STATED TASK
Copy the data below line for line, without changing anything.

GIVEN ENTRIES

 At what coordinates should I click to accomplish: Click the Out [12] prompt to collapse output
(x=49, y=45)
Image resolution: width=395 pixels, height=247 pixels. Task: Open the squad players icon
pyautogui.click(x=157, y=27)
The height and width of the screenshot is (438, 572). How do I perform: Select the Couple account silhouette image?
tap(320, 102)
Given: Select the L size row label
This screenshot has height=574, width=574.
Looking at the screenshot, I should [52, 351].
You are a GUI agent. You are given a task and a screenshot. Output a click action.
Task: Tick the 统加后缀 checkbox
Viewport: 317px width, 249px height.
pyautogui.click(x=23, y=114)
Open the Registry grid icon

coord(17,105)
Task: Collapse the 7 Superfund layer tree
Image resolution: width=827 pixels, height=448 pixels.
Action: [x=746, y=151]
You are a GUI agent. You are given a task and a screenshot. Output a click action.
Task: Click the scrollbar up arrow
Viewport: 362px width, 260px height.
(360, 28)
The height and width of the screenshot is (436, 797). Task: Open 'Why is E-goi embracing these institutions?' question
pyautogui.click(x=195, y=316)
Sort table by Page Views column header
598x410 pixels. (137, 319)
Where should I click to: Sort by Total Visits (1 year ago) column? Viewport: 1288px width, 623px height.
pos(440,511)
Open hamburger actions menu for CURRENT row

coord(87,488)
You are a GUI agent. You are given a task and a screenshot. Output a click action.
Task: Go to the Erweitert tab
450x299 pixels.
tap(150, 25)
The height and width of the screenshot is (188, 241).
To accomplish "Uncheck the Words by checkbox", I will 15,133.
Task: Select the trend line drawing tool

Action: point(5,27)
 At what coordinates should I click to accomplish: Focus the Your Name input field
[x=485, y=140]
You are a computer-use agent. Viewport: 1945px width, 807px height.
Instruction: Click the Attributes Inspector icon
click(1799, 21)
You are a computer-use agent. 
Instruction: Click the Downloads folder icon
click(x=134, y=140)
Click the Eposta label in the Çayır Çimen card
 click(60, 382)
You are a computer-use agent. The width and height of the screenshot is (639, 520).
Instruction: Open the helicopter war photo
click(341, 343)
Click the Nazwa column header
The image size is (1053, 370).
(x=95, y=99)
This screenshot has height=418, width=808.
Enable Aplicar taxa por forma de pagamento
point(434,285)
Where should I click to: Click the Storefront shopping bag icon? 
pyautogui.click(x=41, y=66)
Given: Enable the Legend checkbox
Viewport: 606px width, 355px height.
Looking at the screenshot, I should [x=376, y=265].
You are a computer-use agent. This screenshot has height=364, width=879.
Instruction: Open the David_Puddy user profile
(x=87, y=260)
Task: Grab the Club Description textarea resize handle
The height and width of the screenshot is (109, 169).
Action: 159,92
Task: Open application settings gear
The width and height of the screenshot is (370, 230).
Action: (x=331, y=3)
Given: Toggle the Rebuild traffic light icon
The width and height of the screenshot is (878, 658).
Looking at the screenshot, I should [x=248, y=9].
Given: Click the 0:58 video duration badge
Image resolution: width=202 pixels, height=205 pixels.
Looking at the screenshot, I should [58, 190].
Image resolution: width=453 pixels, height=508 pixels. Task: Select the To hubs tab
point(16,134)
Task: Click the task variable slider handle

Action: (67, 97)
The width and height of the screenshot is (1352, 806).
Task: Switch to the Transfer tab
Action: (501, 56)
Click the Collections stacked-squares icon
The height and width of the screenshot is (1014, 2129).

TASK SOLUTION
 At what coordinates should I click to accomplish: Click the Out [12] prompt to collapse output
(x=49, y=45)
Image resolution: width=395 pixels, height=247 pixels. Task: Open the squad players icon
pyautogui.click(x=157, y=27)
The height and width of the screenshot is (438, 572). How do I perform: Select the Couple account silhouette image?
tap(320, 102)
Given: Select the L size row label
This screenshot has height=574, width=574.
Looking at the screenshot, I should [52, 351].
You are a GUI agent. You are given a task and a screenshot. Output a click action.
Task: Tick the 统加后缀 checkbox
Viewport: 317px width, 249px height.
pyautogui.click(x=23, y=114)
Open the Registry grid icon

coord(17,105)
Task: Collapse the 7 Superfund layer tree
Image resolution: width=827 pixels, height=448 pixels.
Action: [x=746, y=151]
You are a GUI agent. You are given a task and a screenshot. Output a click action.
Task: Click the scrollbar up arrow
Viewport: 362px width, 260px height.
(360, 28)
The height and width of the screenshot is (436, 797). Task: Open 'Why is E-goi embracing these institutions?' question
pyautogui.click(x=195, y=316)
Sort table by Page Views column header
598x410 pixels. (137, 319)
Where should I click to: Sort by Total Visits (1 year ago) column? Viewport: 1288px width, 623px height.
pos(440,511)
Open hamburger actions menu for CURRENT row

coord(87,488)
You are a GUI agent. You are given a task and a screenshot. Output a click action.
Task: Go to the Erweitert tab
450x299 pixels.
tap(150, 25)
The height and width of the screenshot is (188, 241).
To accomplish "Uncheck the Words by checkbox", I will 15,133.
Task: Select the trend line drawing tool

Action: point(5,27)
 At what coordinates should I click to accomplish: Focus the Your Name input field
[x=485, y=140]
You are a computer-use agent. Viewport: 1945px width, 807px height.
Instruction: Click the Attributes Inspector icon
click(1799, 21)
You are a computer-use agent. 
Instruction: Click the Downloads folder icon
click(x=134, y=140)
Click the Eposta label in the Çayır Çimen card
 click(60, 382)
You are a computer-use agent. The width and height of the screenshot is (639, 520).
Instruction: Open the helicopter war photo
click(341, 343)
Click the Nazwa column header
The image size is (1053, 370).
(x=95, y=99)
This screenshot has height=418, width=808.
Enable Aplicar taxa por forma de pagamento
point(434,285)
Where should I click to: Click the Storefront shopping bag icon? 
pyautogui.click(x=41, y=66)
Given: Enable the Legend checkbox
Viewport: 606px width, 355px height.
Looking at the screenshot, I should [x=376, y=265].
You are a computer-use agent. This screenshot has height=364, width=879.
Instruction: Open the David_Puddy user profile
(x=87, y=260)
Task: Grab the Club Description textarea resize handle
The height and width of the screenshot is (109, 169).
Action: 159,92
Task: Open application settings gear
The width and height of the screenshot is (370, 230).
Action: (x=331, y=3)
Given: Toggle the Rebuild traffic light icon
The width and height of the screenshot is (878, 658).
Looking at the screenshot, I should [x=248, y=9].
Given: Click the 0:58 video duration badge
Image resolution: width=202 pixels, height=205 pixels.
Looking at the screenshot, I should [58, 190].
Image resolution: width=453 pixels, height=508 pixels. Task: Select the To hubs tab
point(16,134)
Task: Click the task variable slider handle

Action: (67, 97)
The width and height of the screenshot is (1352, 806).
Task: Switch to the Transfer tab
Action: (501, 56)
Click the Collections stacked-squares icon
The height and width of the screenshot is (1014, 2129).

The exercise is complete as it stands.